THREE MOMENTS THAT MATTERED

1. After producing negative yardage on its first three possessions, the Green Bay offense woke up when Aaron Rodgers found Marquez Valdes-Scantling deep down the middle for a 47-yard completion. It was the first play of a four-play, 74-yard Packers touchdown drive that ended with Rodgers finding tight end Jimmy Graham for a touchdown. The Packers took the lead, 7-3, and never gave it up.

2. Three straight penalties quickly ended what had been the Bears’ most promising second-half drive early in the fourth quarter. Holding, an illegal hands to the face and offensive pass interference forced the Bears into a 1st and 40 situation from which the drive couldn’t recover. Prior to the penalties, the Bears had gone 44 yards in three plays.

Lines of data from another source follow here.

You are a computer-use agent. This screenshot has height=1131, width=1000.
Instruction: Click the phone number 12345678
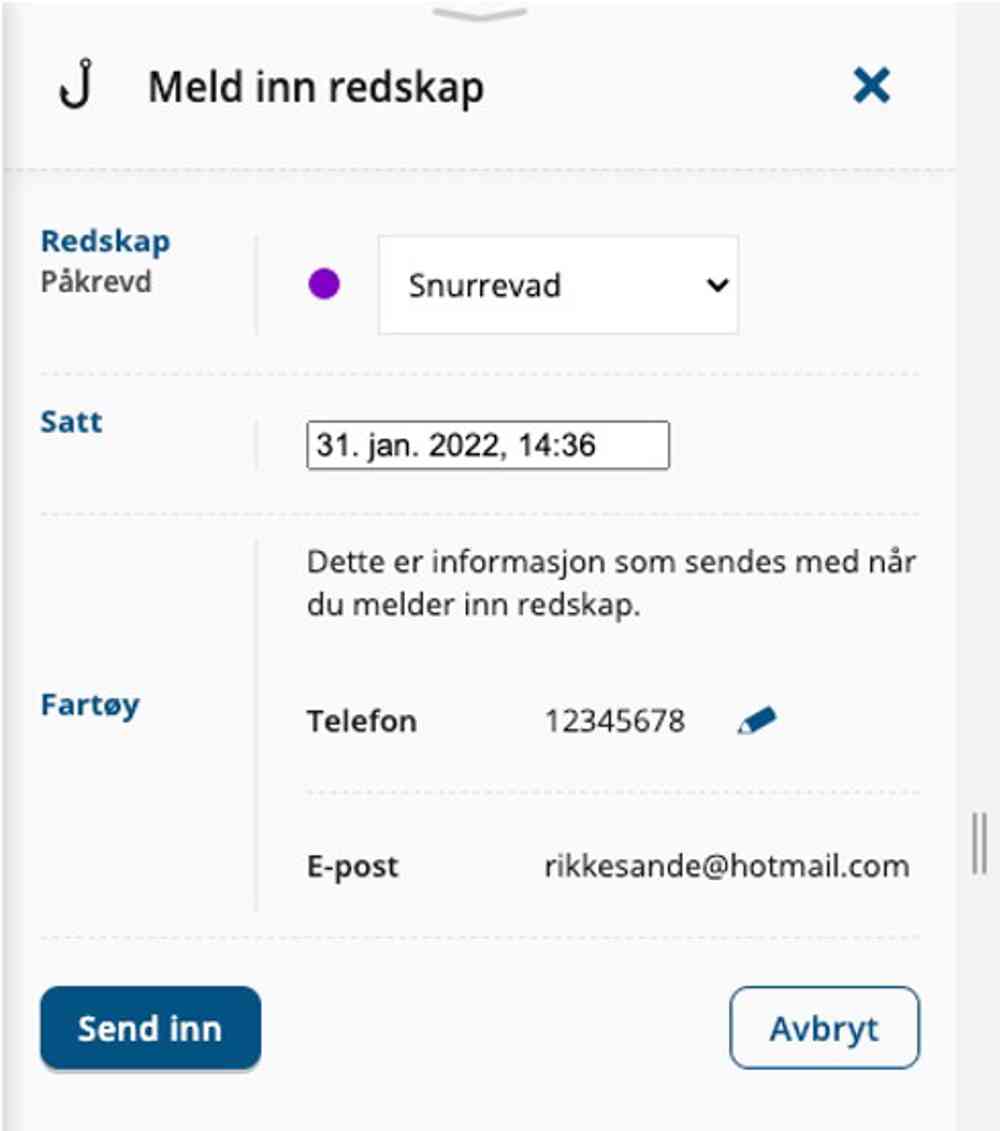coord(615,721)
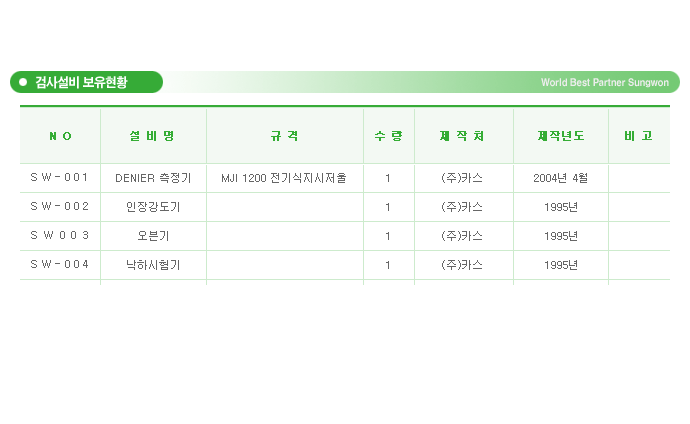Select the 비고 column header

639,136
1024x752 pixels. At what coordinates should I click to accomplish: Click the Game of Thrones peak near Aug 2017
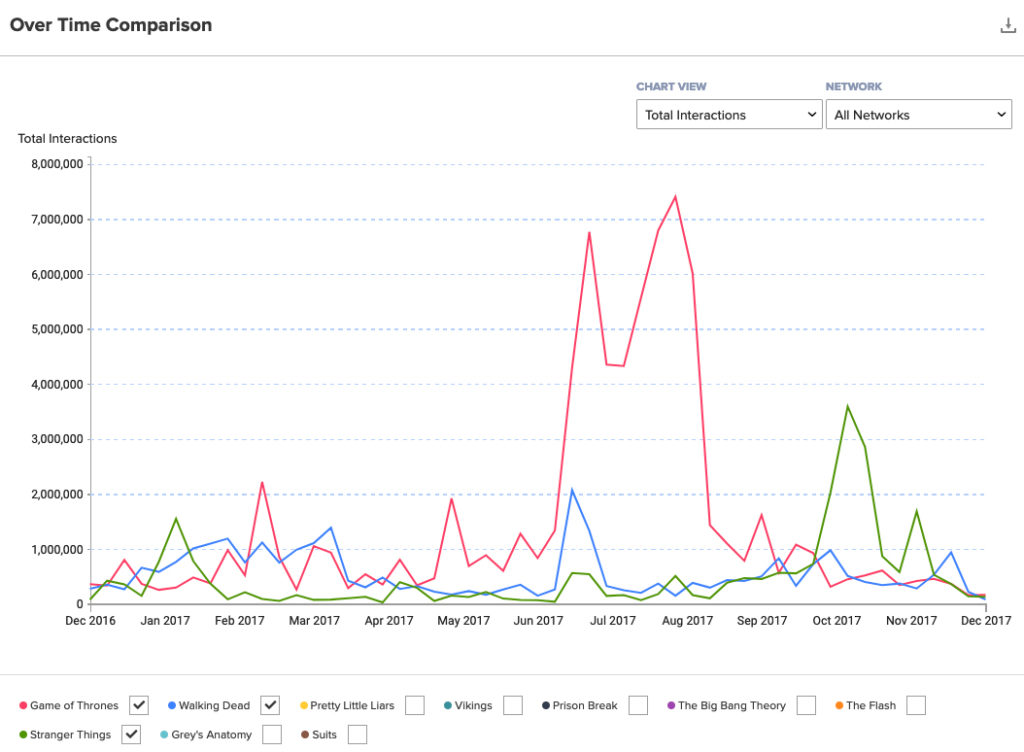[675, 196]
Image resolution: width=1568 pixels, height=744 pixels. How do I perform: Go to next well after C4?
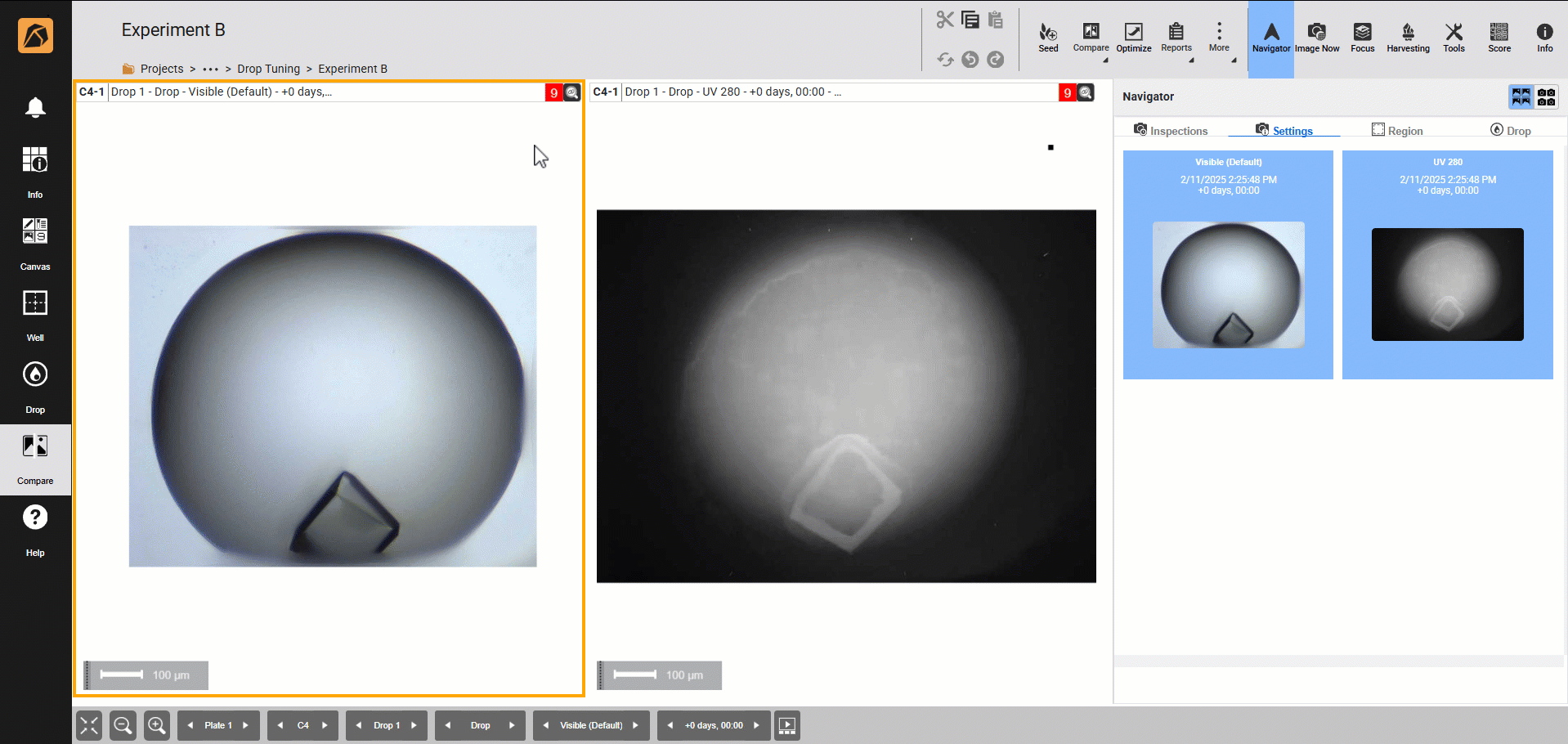pos(325,725)
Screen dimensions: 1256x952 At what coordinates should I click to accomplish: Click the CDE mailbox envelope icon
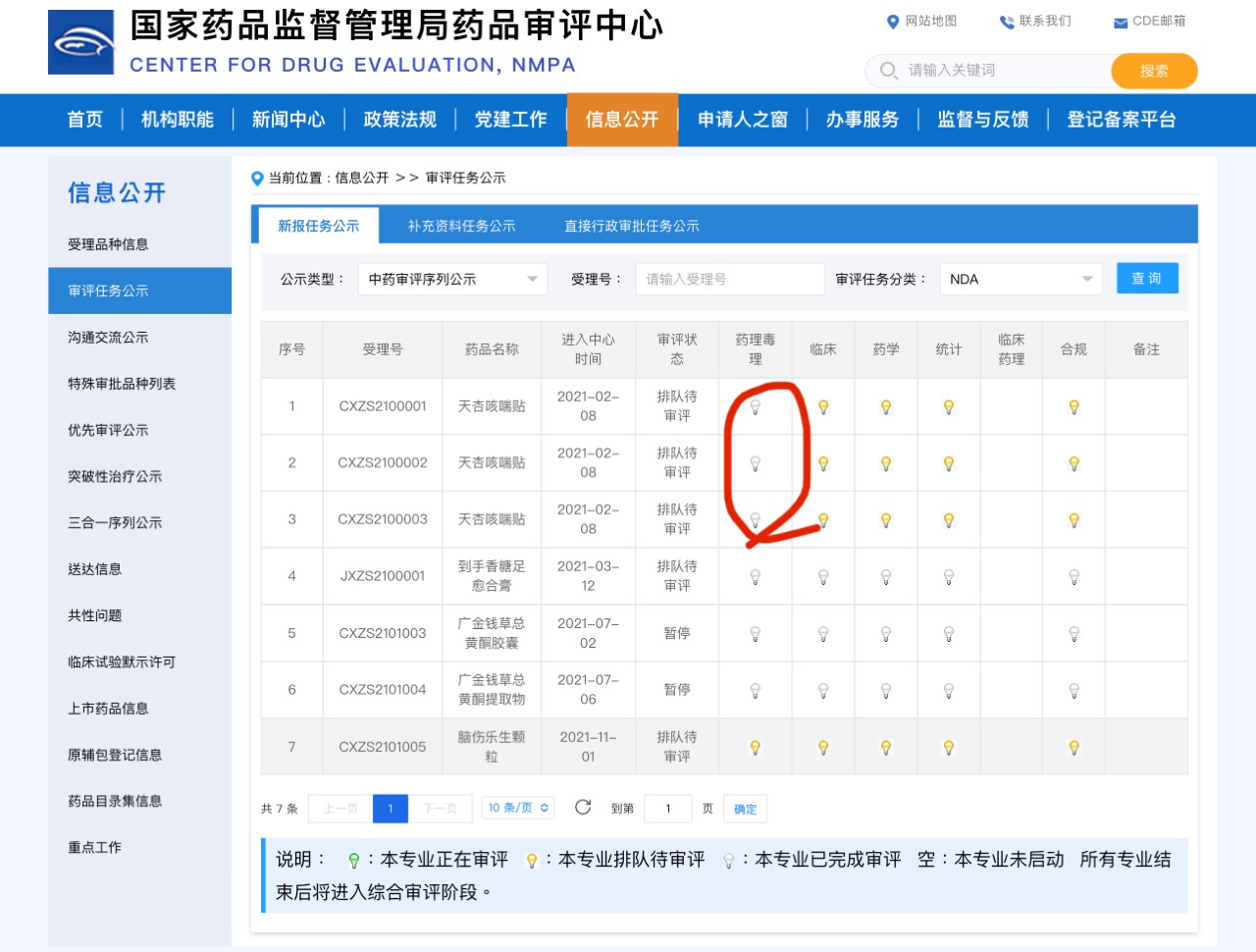[1120, 23]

3. Seeking late life in the final minutes, the Bears drove down to the Green Bay 16-yard line before former Bears safety Adrian Amos intercepted Trubisky in the end zone, sending some of the home fans to the exits. The play effectively ended

THREE THINGS THAT WORKED

1. After all that talk about kickers, Eddy Pineiro came out and nailed his first field goal attempt, a 38-yard kick in the first quarter. It garnered one of the loudest cheers of the night from the home crowd. It was a small consolation after the way last season ended with Cody Parkey’s missed field goal. The Bears briefly led, 3-0.

2. The Bears produced all kinds of pressure on Green Bay QB Aaron Rodgers. Linebacker Leonard Floyd recorded two sacks after having four all of last season. The team had five total sacks. Roy Robertson-Harris, Akiem Hicks and Aaron Lynch all recorded one sack each.

3. Allen Robinson caught seven passes for 102 yards in one of the few bright spots for Chicago’s offense. His longest was a 27-yard catch in the second quarter.

THREE THINGS THAT DIDN’T

1. After converting its first third down attempt of the game on a Mitchell Trubisky scramble, the Bears went 0 for 10 on third-down conversions. Rarely did the Bears have a favorable third-down situation. Not until late in the fourth quarter did they end that string with a conversion on third down.

2. Trubisky and the offense never found a rhythm. The offense totaled 254 yards for the game but did not find the end zone. The quarterback and his receivers were rarely, if ever in sync. The running game wasn’t much of a threat, either. Running backs Tarik Cohen, Mike Davis and David Montgomery were quiet.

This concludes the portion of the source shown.